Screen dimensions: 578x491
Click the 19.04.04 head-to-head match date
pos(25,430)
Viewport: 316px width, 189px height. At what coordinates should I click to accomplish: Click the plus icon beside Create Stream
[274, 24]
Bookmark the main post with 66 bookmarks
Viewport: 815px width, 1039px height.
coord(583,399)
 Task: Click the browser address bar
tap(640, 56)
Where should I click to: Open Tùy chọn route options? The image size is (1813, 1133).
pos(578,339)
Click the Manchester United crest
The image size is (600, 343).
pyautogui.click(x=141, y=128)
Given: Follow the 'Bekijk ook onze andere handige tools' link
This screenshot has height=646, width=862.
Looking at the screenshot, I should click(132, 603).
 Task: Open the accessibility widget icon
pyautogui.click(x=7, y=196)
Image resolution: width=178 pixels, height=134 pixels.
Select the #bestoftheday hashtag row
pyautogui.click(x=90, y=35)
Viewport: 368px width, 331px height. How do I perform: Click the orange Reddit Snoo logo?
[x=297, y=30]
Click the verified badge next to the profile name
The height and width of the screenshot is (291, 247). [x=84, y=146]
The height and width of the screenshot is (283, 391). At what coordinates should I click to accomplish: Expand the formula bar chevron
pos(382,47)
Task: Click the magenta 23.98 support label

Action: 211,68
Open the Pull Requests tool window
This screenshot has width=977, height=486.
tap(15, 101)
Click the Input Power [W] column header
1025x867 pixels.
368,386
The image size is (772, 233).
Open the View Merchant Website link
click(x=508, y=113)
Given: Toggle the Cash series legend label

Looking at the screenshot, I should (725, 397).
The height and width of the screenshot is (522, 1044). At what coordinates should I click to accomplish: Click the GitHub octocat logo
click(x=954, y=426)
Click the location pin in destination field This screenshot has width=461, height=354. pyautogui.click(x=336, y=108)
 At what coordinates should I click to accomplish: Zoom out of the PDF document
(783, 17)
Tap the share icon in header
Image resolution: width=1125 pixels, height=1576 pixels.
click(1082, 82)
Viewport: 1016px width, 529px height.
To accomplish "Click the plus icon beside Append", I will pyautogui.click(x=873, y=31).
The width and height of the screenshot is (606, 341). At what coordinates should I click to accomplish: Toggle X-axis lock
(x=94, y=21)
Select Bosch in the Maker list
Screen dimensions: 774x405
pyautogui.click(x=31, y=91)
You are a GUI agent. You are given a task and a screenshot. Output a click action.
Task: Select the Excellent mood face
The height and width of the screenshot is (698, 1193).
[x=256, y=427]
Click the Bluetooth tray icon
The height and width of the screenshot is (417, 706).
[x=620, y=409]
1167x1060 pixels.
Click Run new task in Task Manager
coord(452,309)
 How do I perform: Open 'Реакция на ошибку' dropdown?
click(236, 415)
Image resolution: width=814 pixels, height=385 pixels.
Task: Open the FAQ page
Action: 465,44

=-=-=-=-=

◆ **Job**
Put the records, from the first line through the line containing "[x=297, y=30]", into a Markdown table with the columns Row and Line, numbering each row and leaving out blank lines.

◆ **The response**
| Row | Line |
|---|---|
| 1 | Screen dimensions: 578x491 |
| 2 | Click the 19.04.04 head-to-head match date |
| 3 | pos(25,430) |
| 4 | Viewport: 316px width, 189px height. At what coordinates should I click to accomplish: Click the plus icon beside Create Stream |
| 5 | [274, 24] |
| 6 | Bookmark the main post with 66 bookmarks |
| 7 | Viewport: 815px width, 1039px height. |
| 8 | coord(583,399) |
| 9 |  Task: Click the browser address bar |
| 10 | tap(640, 56) |
| 11 | Where should I click to: Open Tùy chọn route options? The image size is (1813, 1133). |
| 12 | pos(578,339) |
| 13 | Click the Manchester United crest |
| 14 | The image size is (600, 343). |
| 15 | pyautogui.click(x=141, y=128) |
| 16 | Given: Follow the 'Bekijk ook onze andere handige tools' link |
| 17 | This screenshot has height=646, width=862. |
| 18 | Looking at the screenshot, I should click(132, 603). |
| 19 |  Task: Open the accessibility widget icon |
| 20 | pyautogui.click(x=7, y=196) |
| 21 | Image resolution: width=178 pixels, height=134 pixels. |
| 22 | Select the #bestoftheday hashtag row |
| 23 | pyautogui.click(x=90, y=35) |
| 24 | Viewport: 368px width, 331px height. How do I perform: Click the orange Reddit Snoo logo? |
| 25 | [x=297, y=30] |